Closed MarkPflug closed 5 months ago
I added a few unit test cases to compare behavior of certain parser edge-cases.
This covers the following scenarios:
Quoted: "a"
QuotedComma: "a,b"
QuotedQuote: "a""b"
QuotedNewLine: "a\r\nb"
QuotedNewLine is the only one that currently fails, with some libraries failing or producing differing results.
Most libraries produce the correct, expected result a\r\nb
.
The "DSV" library turns the "\r\n" into "\n" in the output: a\nb
The following parsers throw an exception when processing this file:
I don't know if this test will survive git, which has a tendency to modify line ends in files. This might partially satisfy issue #42.
Edit: The newline did not survive git, and was replaced with a \n
, which is what I worried might happen.
The results in this PR are very interesting. If I find some time, I think it would be good to assess quote handling and newline handling per library and add it as a ✔️ or ✖️ to the results table in my blog post. I think I could use this PR as a starting point.
The NCsvPerf benchmark PackageAssets.csv file doesn't contain quotes, but all existing parsers can be configured to produce consistent results in the presence of a quoted field. This PR adds the required configurations for a few odd libraries that don't do this be default. Note, this PR doesn't change the CSV file, so the benchmark still doesn't test correctness. To test this, I modified the PackageAssets.csv and changed >Akinzekeel.BlazorGrid< to >"Akinzekeel,BlazorGrid"< on the first row; adding quotes and a comma in the middle. I exclude string.Split from the unit test, since the naive implementation is expected to produce incorrect results.

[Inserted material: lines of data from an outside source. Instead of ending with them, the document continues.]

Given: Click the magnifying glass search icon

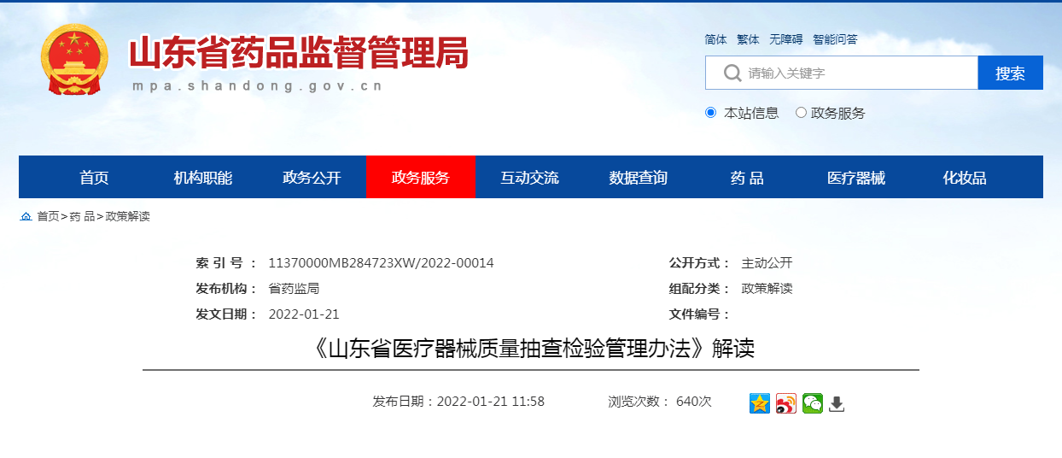Looking at the screenshot, I should pos(732,73).
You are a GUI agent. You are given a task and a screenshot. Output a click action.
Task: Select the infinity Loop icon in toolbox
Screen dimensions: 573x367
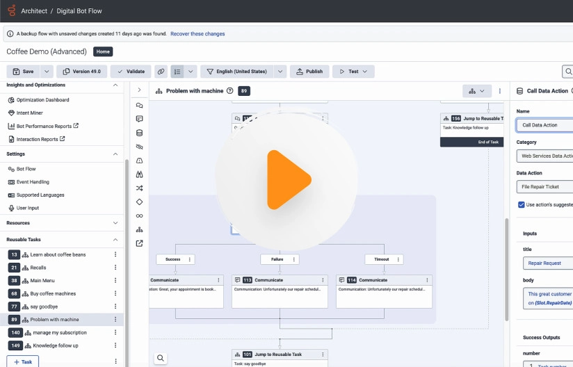[x=139, y=215]
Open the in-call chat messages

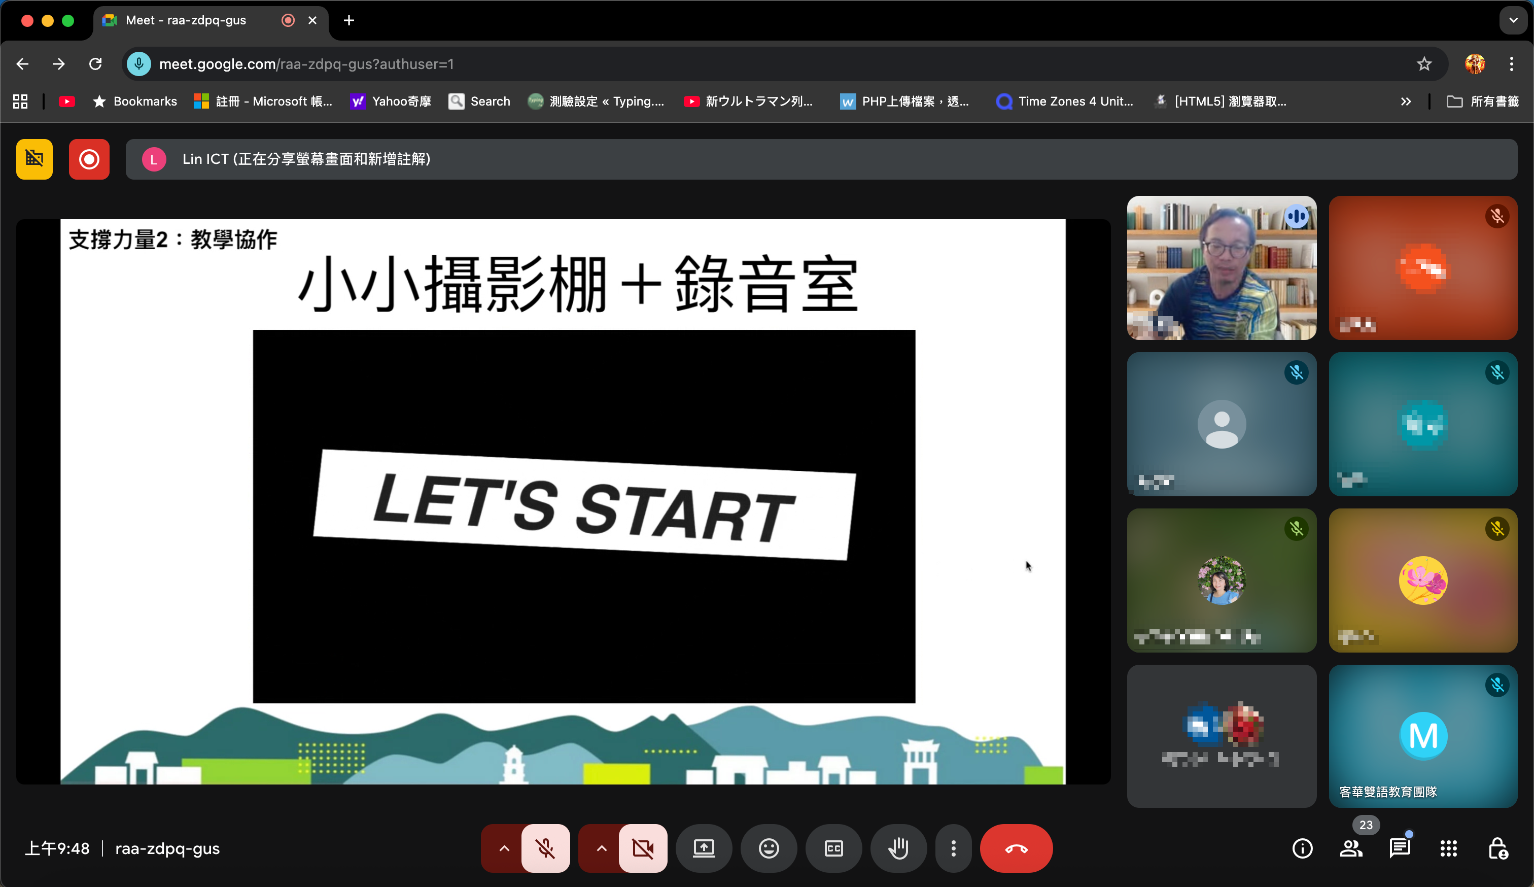[x=1399, y=848]
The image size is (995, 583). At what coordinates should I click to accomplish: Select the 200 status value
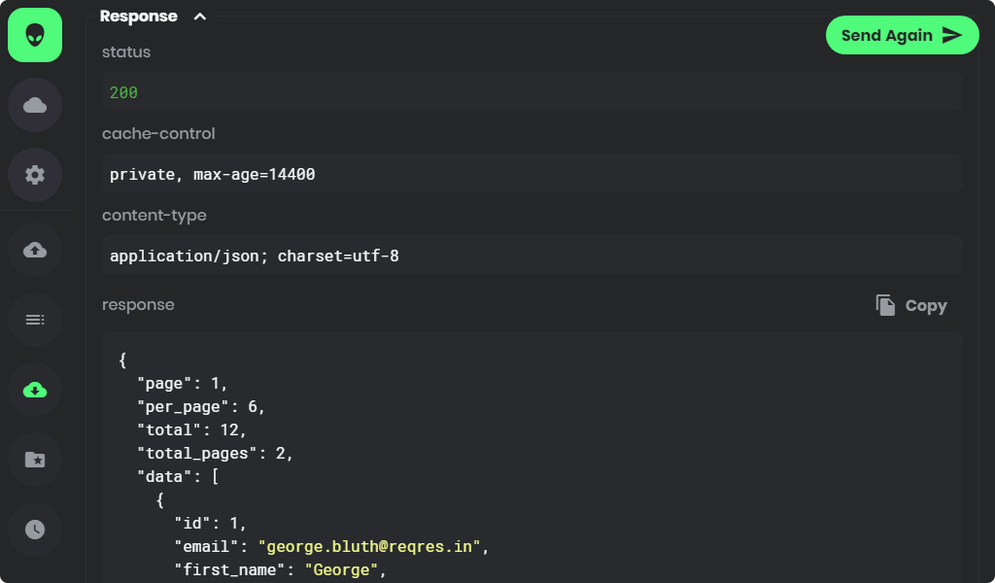pyautogui.click(x=124, y=92)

This PR is a bit reactionary to @nietras submission of Sep #51, as Sep would be the only library that produces inconsistent results, since it doesn't trim or escape quoted values and I don't see any configuration to enable it. Personally, I see this as fundamental functionality that a CSV library should provide, as without it a user would have to implement their own mechanism to process values. It feels a bit misleading that parser claiming to be the fastest would be producing results that disagrees with every other CSV library. I think most users would be surprised by this behavior, even though it is clearly stated in the docs.